- SHORT TASK
Reproduce every line from the one containing "Where should I click to: Open" down to the one containing "(x=283, y=248)", keeping each line identical.

- MATERIAL TO PROCESS

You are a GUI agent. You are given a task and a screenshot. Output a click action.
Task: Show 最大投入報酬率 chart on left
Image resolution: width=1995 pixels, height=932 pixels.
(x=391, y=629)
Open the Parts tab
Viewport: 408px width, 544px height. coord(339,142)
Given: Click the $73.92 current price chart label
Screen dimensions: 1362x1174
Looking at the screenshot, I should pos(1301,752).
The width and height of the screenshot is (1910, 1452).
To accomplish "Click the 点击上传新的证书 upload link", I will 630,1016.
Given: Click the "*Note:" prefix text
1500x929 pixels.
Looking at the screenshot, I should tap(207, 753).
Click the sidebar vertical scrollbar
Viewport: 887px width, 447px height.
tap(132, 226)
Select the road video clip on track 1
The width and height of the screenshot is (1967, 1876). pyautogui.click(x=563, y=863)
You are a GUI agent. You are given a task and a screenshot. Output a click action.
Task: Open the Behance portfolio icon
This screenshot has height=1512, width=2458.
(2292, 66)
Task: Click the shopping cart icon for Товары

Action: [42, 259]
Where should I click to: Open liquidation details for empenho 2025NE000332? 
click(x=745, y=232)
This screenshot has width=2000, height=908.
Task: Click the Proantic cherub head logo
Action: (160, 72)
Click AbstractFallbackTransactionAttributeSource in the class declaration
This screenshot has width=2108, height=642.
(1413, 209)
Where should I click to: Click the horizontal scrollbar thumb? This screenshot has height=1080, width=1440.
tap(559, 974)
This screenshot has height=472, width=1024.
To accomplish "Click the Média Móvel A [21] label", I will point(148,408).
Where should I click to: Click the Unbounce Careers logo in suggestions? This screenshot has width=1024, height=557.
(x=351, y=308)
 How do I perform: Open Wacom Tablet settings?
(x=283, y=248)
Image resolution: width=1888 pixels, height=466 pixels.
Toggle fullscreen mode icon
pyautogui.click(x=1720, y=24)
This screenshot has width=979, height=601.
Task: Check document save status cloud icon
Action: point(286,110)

- EXERCISE RESULT
Where should I click to: Open liquidation details for empenho 2025NE000332? 
click(x=745, y=232)
This screenshot has width=2000, height=908.
Task: Click the Proantic cherub head logo
Action: (160, 72)
Click AbstractFallbackTransactionAttributeSource in the class declaration
This screenshot has width=2108, height=642.
(1413, 209)
Where should I click to: Click the horizontal scrollbar thumb? This screenshot has height=1080, width=1440.
tap(559, 974)
This screenshot has height=472, width=1024.
To accomplish "Click the Média Móvel A [21] label", I will point(148,408).
Where should I click to: Click the Unbounce Careers logo in suggestions? This screenshot has width=1024, height=557.
(x=351, y=308)
 How do I perform: Open Wacom Tablet settings?
(x=283, y=248)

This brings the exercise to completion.